Transcriptional factor NRF2, a master regulator for antioxidative and detoxification responses, is implicated in chemoresistance in several cancers [67]. As mentioned, PGG has been shown to sensitize HCC cells to sorafenib treatment. Thus, it is interesting to test whether these gallotannins can inhibit NRF2 activity in HCC cells. Surprisingly, we found that Compounds 40 and 43, the two most potent GNMT inducers, also suppressed NRF2 activity in Huh7 cells. These results indicated that the sensitization ability of PGG could be attributed to its inhibitory effect on NRF2 activity. However, further investigations are needed to delineate the underlying mechanisms.
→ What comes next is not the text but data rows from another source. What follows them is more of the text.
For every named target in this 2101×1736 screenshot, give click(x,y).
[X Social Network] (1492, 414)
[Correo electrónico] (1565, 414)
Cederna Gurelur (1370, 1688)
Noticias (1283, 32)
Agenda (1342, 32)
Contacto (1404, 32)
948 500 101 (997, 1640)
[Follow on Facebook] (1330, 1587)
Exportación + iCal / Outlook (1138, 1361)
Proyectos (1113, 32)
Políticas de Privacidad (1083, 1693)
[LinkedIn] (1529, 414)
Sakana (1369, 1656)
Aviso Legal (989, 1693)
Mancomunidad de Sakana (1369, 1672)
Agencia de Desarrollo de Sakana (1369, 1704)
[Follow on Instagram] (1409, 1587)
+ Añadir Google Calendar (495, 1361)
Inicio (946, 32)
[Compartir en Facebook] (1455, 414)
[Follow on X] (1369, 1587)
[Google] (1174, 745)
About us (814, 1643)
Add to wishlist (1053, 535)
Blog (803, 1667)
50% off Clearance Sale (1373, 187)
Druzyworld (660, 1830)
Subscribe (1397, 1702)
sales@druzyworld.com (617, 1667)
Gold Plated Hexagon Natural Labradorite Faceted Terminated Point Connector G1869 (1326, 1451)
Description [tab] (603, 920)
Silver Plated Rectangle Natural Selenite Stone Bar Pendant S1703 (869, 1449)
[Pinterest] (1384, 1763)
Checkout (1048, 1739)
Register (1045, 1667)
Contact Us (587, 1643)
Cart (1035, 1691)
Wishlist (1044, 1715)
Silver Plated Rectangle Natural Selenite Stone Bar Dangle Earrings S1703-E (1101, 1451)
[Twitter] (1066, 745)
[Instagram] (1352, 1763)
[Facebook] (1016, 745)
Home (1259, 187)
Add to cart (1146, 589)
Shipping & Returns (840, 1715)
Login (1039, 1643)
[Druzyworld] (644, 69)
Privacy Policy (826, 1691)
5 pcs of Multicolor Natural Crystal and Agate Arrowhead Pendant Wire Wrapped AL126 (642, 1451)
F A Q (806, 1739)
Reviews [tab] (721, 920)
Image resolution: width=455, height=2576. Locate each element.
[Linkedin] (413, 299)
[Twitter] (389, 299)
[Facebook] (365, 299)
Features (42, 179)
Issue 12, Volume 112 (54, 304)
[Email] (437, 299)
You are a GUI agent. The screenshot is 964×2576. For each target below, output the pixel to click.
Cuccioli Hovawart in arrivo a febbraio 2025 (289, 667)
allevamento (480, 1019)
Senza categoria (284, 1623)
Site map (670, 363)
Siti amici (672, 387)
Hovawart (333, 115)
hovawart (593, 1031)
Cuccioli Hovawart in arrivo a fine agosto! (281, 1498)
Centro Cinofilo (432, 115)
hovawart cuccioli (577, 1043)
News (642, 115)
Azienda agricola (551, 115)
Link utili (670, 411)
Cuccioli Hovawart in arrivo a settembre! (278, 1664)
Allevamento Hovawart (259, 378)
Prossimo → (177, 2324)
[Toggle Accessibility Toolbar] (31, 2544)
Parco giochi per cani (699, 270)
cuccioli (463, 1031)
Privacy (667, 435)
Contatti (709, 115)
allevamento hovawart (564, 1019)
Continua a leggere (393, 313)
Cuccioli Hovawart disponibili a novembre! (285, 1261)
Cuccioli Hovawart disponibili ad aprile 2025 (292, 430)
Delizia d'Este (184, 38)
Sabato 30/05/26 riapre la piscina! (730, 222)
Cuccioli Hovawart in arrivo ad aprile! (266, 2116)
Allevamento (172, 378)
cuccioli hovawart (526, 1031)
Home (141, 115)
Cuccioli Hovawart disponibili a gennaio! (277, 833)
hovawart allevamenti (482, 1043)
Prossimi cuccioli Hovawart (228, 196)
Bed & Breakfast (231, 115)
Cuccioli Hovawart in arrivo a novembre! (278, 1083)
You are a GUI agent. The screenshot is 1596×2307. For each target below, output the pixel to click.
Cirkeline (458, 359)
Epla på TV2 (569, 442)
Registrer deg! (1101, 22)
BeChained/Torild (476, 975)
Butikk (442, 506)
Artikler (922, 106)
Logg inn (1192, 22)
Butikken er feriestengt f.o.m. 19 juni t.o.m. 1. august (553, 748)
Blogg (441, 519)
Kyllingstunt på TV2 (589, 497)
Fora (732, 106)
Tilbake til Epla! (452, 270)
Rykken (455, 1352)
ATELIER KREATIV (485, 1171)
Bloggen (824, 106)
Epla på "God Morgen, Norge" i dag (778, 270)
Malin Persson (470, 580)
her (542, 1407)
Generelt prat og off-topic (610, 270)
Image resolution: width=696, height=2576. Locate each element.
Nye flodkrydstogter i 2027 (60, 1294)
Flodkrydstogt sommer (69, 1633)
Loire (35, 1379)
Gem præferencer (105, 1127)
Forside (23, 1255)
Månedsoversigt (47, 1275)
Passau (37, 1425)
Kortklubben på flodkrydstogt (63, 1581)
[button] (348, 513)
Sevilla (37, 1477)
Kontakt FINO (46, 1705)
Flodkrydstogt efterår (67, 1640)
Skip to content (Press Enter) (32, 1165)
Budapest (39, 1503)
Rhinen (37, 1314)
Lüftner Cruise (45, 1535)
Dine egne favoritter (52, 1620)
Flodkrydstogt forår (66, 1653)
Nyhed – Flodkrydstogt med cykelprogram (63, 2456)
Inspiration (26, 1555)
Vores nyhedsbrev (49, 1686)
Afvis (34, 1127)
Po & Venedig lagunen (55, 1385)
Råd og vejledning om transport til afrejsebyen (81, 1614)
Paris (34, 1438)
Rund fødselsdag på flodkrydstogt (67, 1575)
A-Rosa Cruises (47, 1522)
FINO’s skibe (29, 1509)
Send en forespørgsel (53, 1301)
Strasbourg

Two new coumarinolignans, excoecoumarins A and B (Compounds 2 and 3), with an unprecedented carbon skeleton, together with two new compounds, were obtained from the whole plant of E. formosana, and their structures were established by spectroscopic analysis. Coumarinolignans have many interesting biological activities, and their cytotoxic activity and hepatoprotective potential are globally known. Although the coumarinolignans in this study did not show biological effects on GNMT-promoter and NRF2 activity, this indicated that the coumarinolignans might exert its activity via mechanisms not involving these two proteins. To our knowledge, this is the first report on the GNMT-promoter-enhancing and NRF2 suppressing activities of this plant in Huh 7 cells. Further evidence is needed to support whether E. formosana is helpful to HCC patients.

4. Materials and Methods

4.1. General Experiment Procedures

All melting points were determined on a Yanaco micromelting apparatus (Yanaco, Kyoto, Japan) and were uncorrected. Optical rotations were measured on a Jasco P-2000 polarimeter (Jasco, Kyoto, Japan), UV spectra were obtained with a Jasco-V-530 UV/vis spectrophotometer (Jasco, Kyoto, Japan), and IR spectra (ATR) were acquired with a Jasco FT/IR-4600 spectrometer. We recorded 1D (1H, 13C, DEPT) and 2D (COSY, NOESY, ROESY, HSQC, HMBC) NMR spectra on a Varian Germini-2000 spectrometer (Varian, Inc. Vacuum Technologies, Lexington, MA, USA) operated at 200 (1H) and 50 MHz (13C), Varian Unityplus-400 spectrometer (Varian, Inc. Vacuum Technologies, Lexington, MA, USA) operated at 400 (1H) and 100 MHz (13C), Varian Mercuryplus-400 spectrometer (Varian, Inc. Vacuum Technologies, Lexington, MA, USA) operated at 400 (1H) and 100 MHz (13C), and Varian VNMRS-600 spectrometer (Varian, Inc. Vacuum Technologies, Lexington, MA, USA) operated at 600 (1H) and 150 MHz (13C). Low-resolution mass spectra were obtained with POLARIS Q Thermo Finnigan (Thermo Fisher Scientific, Chicago, IL, USA), Water ZQ 4000 (Waters, Milford, MA, USA), and VG Quattro GC/MS/MS/DS (Waters, Milford, MA, USA) mass spectrometers. HRESIMS were recorded on a Bruker APEX II mass spectrometer (Bruker, Karlsruhe, Germany). Silica gel (70–230 and 230–400 mesh; Silicycle, Quebec, Canada) was used for column chromatography (CC), and silica gel 60 F254 (Merck, Darmstadt, Germany) and RP-18 F254S (Merck, Darmstadt, Germany) were used for TLC and preparative TLC, respectively, visualized with a Ce2(SO4)3 aqueous solution. Further purification was performed by medium-performance liquid chromatography (MPLC; ceramic pump: VSP-3050; EYELA, Kyoto, Japan).

4.2. Plant Material

The whole plant of E. formosana was collected in February 2015 at Mudan, Pingtung county, Taiwan, and identified by I.-S. C. A voucher specimen (Chen 5626) was deposited with the herbarium of the College of Pharmacy, Kaohsiung Medical University, Kaohsiung, Taiwan.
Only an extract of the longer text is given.